▶ Goal:
Lay out the material below as a JSON list of strings, with one string for each line and no entries for blank lines.

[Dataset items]
▶
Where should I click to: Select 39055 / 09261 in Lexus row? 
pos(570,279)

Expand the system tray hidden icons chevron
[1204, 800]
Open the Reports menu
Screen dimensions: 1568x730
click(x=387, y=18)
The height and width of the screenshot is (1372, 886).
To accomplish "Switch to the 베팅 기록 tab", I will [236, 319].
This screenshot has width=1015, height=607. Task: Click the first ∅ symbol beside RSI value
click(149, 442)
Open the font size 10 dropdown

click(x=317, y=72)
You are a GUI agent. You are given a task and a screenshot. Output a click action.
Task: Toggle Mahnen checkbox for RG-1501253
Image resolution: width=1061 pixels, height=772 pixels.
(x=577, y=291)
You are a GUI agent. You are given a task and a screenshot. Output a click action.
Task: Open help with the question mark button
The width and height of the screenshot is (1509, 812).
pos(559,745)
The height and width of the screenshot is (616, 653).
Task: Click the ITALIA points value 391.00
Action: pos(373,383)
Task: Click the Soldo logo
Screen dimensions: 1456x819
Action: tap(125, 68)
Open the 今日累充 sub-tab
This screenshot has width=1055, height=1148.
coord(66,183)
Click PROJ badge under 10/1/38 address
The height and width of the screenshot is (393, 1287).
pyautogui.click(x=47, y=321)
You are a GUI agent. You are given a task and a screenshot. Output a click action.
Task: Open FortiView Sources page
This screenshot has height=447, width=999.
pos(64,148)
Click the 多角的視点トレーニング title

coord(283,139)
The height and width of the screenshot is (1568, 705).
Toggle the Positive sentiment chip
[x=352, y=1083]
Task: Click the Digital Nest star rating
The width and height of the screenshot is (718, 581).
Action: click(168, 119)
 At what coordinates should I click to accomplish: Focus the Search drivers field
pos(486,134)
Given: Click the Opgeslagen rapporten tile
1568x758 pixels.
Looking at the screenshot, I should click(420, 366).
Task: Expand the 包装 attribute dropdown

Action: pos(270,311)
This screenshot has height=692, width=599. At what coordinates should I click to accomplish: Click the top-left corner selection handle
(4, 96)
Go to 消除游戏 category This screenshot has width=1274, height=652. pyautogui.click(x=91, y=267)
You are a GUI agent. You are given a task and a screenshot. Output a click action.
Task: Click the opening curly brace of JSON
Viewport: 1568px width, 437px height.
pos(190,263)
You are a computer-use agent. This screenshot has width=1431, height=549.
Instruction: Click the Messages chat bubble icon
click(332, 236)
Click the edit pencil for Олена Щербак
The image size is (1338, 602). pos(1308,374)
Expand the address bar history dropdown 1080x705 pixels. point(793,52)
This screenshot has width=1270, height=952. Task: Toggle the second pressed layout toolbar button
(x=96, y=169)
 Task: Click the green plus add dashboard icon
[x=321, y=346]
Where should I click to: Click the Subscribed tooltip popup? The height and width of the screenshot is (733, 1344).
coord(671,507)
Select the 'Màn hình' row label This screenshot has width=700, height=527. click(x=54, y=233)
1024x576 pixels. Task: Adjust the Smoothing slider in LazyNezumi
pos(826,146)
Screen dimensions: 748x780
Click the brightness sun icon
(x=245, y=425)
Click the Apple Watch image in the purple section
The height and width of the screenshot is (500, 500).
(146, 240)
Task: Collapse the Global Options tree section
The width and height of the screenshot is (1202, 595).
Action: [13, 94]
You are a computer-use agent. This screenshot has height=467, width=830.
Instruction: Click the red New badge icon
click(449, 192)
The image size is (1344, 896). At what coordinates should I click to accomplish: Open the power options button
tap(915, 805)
◀
▶ Reply:
[
  "Where should I click to: Select 39055 / 09261 in Lexus row? ",
  "pos(570,279)",
  "Expand the system tray hidden icons chevron",
  "[1204, 800]",
  "Open the Reports menu",
  "Screen dimensions: 1568x730",
  "click(x=387, y=18)",
  "The height and width of the screenshot is (1372, 886).",
  "To accomplish \"Switch to the 베팅 기록 tab\", I will [236, 319].",
  "This screenshot has width=1015, height=607. Task: Click the first ∅ symbol beside RSI value",
  "click(149, 442)",
  "Open the font size 10 dropdown",
  "click(x=317, y=72)",
  "You are a GUI agent. You are given a task and a screenshot. Output a click action.",
  "Task: Toggle Mahnen checkbox for RG-1501253",
  "Image resolution: width=1061 pixels, height=772 pixels.",
  "(x=577, y=291)",
  "You are a GUI agent. You are given a task and a screenshot. Output a click action.",
  "Task: Open help with the question mark button",
  "The width and height of the screenshot is (1509, 812).",
  "pos(559,745)",
  "The height and width of the screenshot is (616, 653).",
  "Task: Click the ITALIA points value 391.00",
  "Action: pos(373,383)",
  "Task: Click the Soldo logo",
  "Screen dimensions: 1456x819",
  "Action: tap(125, 68)",
  "Open the 今日累充 sub-tab",
  "This screenshot has width=1055, height=1148.",
  "coord(66,183)",
  "Click PROJ badge under 10/1/38 address",
  "The height and width of the screenshot is (393, 1287).",
  "pyautogui.click(x=47, y=321)",
  "You are a GUI agent. You are given a task and a screenshot. Output a click action.",
  "Task: Open FortiView Sources page",
  "This screenshot has height=447, width=999.",
  "pos(64,148)",
  "Click the 多角的視点トレーニング title",
  "coord(283,139)",
  "The height and width of the screenshot is (1568, 705).",
  "Toggle the Positive sentiment chip",
  "[x=352, y=1083]",
  "Task: Click the Digital Nest star rating",
  "The width and height of the screenshot is (718, 581).",
  "Action: click(168, 119)",
  " At what coordinates should I click to accomplish: Focus the Search drivers field",
  "pos(486,134)",
  "Given: Click the Opgeslagen rapporten tile",
  "1568x758 pixels.",
  "Looking at the screenshot, I should click(420, 366).",
  "Task: Expand the 包装 attribute dropdown",
  "Action: pos(270,311)",
  "This screenshot has height=692, width=599. At what coordinates should I click to accomplish: Click the top-left corner selection handle",
  "(4, 96)",
  "Go to 消除游戏 category This screenshot has width=1274, height=652. pyautogui.click(x=91, y=267)",
  "You are a GUI agent. You are given a task and a screenshot. Output a click action.",
  "Task: Click the opening curly brace of JSON",
  "Viewport: 1568px width, 437px height.",
  "pos(190,263)",
  "You are a computer-use agent. This screenshot has width=1431, height=549.",
  "Instruction: Click the Messages chat bubble icon",
  "click(332, 236)",
  "Click the edit pencil for Олена Щербак",
  "The image size is (1338, 602). pos(1308,374)",
  "Expand the address bar history dropdown 1080x705 pixels. point(793,52)",
  "This screenshot has width=1270, height=952. Task: Toggle the second pressed layout toolbar button",
  "(x=96, y=169)",
  " Task: Click the green plus add dashboard icon",
  "[x=321, y=346]",
  "Where should I click to: Click the Subscribed tooltip popup? The height and width of the screenshot is (733, 1344).",
  "coord(671,507)",
  "Select the 'Màn hình' row label This screenshot has width=700, height=527. click(x=54, y=233)",
  "1024x576 pixels. Task: Adjust the Smoothing slider in LazyNezumi",
  "pos(826,146)",
  "Screen dimensions: 748x780",
  "Click the brightness sun icon",
  "(x=245, y=425)",
  "Click the Apple Watch image in the purple section",
  "The height and width of the screenshot is (500, 500).",
  "(146, 240)",
  "Task: Collapse the Global Options tree section",
  "The width and height of the screenshot is (1202, 595).",
  "Action: [13, 94]",
  "You are a computer-use agent. This screenshot has height=467, width=830.",
  "Instruction: Click the red New badge icon",
  "click(449, 192)",
  "The image size is (1344, 896). At what coordinates should I click to accomplish: Open the power options button",
  "tap(915, 805)"
]